11. A fluid mixing system as set forth in claim 1, wherein said pressure regulating valve is comprised of a body having inside it a first valve chamber, a step provided at the top of the first valve chamber, and an inlet channel communicating with the first valve chamber; a lid member having a second valve chamber and an outlet channel communicating with the same and joined to the top of the body; a first diaphragm with a peripheral edge joined to the peripheral edge of the top of the first valve chamber; a second diaphragm with a peripheral edge clamped between the body and the lid member; a sleeve joined to ring-shaped connectors provided at the centers of the first and second diaphragms and able to move in the axial direction; and a plug fastened to the bottom of the first valve chamber and forming a fluid control part with the bottom end of the sleeve; an air chamber is provided enclosed by the inside circumference of the step of the body and the first and second diaphragms; a pressure receiving area of the second diaphragm is formed larger than a pressure receiving area of the first diaphragm; and an air feed port communicating with said air chamber is provided in the body.

12. A fluid mixing system as set forth in claim 1, wherein said flow rate measuring device is an ultrasonic flow meter, Karman vortex flow meter, ultrasonic vortex flow meter, bladed wheel flow meter, electromagnetic flow meter, differential pressure flow meter, volume flow meter, hot wire type flow meter, or mass flow meter.

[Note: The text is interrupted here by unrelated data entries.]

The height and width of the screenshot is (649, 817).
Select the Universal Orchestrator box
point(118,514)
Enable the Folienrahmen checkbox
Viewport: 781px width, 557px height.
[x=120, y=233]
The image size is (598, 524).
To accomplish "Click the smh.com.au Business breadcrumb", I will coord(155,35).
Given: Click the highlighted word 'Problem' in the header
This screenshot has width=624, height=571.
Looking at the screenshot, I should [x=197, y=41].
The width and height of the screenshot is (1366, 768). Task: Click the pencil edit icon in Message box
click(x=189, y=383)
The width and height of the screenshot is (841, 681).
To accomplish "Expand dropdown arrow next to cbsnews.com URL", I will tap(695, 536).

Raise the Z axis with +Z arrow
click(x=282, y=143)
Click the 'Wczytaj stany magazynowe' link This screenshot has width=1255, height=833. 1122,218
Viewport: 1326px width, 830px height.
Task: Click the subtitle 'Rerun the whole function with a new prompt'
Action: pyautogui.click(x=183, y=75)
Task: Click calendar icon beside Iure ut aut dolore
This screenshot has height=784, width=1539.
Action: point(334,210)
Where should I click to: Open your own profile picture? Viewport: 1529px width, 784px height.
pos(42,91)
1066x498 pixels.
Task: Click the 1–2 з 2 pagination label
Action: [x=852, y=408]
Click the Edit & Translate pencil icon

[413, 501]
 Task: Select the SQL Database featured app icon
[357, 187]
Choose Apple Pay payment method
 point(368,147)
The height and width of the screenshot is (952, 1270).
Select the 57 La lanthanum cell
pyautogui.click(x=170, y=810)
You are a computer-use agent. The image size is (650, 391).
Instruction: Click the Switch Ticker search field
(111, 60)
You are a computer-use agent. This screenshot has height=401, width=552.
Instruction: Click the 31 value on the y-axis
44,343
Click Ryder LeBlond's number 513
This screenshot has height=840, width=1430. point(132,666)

13. A fluid mixing system as set forth in claim 1, wherein at least two types of fluid comprising hydrofluoric acid or hydrochloric acid and pure water are mixed in a ratio of hydrofluoric acid or hydrochloric acid and pure water of 1:10 to 200.

14. A fluid mixing system as set forth in claim 1, wherein at least three types of fluid comprised of ammonia water or hydrochloric acid, hydrogen peroxide, and pure water are mixed in a ratio of ammonia water or hydrochloric acid, hydrogen peroxide, and pure water of 1 to 3:1 to 5:10 to 200.

15. A fluid mixing system as set forth in claim 1, wherein at least three types of fluid comprised of hydrofluoric acid, ammonium fluoride, and pure water are mixed in a ratio of hydrofluoric acid, ammonium fluoride, and pure water of 1:7 to 10:50 to 100.